Top of DATA RECORDS
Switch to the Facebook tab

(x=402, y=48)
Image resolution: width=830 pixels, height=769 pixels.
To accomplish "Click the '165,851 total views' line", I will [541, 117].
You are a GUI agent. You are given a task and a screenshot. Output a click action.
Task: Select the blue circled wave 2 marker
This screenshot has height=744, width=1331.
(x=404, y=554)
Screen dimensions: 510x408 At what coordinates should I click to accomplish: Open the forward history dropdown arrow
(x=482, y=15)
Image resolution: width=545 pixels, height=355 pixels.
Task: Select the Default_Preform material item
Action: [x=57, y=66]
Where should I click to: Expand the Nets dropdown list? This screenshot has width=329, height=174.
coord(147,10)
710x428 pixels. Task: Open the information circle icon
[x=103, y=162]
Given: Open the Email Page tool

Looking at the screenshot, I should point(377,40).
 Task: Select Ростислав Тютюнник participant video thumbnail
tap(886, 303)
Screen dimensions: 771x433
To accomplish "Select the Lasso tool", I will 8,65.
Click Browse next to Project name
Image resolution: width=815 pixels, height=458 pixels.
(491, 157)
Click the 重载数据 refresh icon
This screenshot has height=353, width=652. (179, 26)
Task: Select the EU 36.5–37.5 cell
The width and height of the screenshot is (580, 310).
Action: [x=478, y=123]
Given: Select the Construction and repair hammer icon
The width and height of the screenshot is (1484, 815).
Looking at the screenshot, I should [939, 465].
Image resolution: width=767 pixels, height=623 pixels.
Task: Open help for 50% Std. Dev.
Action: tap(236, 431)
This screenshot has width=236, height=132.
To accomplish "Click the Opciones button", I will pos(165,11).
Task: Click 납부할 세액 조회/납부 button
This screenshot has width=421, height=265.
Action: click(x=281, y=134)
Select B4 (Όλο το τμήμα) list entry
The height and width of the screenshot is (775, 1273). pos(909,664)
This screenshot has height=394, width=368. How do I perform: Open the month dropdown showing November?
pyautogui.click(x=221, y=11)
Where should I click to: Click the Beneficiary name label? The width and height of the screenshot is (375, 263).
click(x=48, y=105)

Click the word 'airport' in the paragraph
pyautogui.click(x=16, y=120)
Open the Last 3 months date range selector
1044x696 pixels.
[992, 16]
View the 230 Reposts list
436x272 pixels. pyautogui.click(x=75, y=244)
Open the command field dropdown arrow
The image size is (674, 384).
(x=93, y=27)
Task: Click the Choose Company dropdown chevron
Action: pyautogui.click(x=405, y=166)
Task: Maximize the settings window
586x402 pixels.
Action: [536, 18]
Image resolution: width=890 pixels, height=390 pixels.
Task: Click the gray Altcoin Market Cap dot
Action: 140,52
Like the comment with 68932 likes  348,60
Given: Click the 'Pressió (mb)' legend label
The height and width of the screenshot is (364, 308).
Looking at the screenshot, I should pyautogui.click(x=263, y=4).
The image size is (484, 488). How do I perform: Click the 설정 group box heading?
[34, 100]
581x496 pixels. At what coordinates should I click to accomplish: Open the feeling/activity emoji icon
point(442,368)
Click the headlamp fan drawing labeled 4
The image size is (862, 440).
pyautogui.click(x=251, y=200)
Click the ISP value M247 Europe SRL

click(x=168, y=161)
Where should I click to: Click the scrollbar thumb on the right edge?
Bottom of DATA RECORDS
> _WHAT THE TASK REQUIRES_
Bring together every line in the entries that holds the string "button".

> _EXPECTED ANSWER_
To accomplish "Click the Opciones button", I will pos(165,11).
Task: Click 납부할 세액 조회/납부 button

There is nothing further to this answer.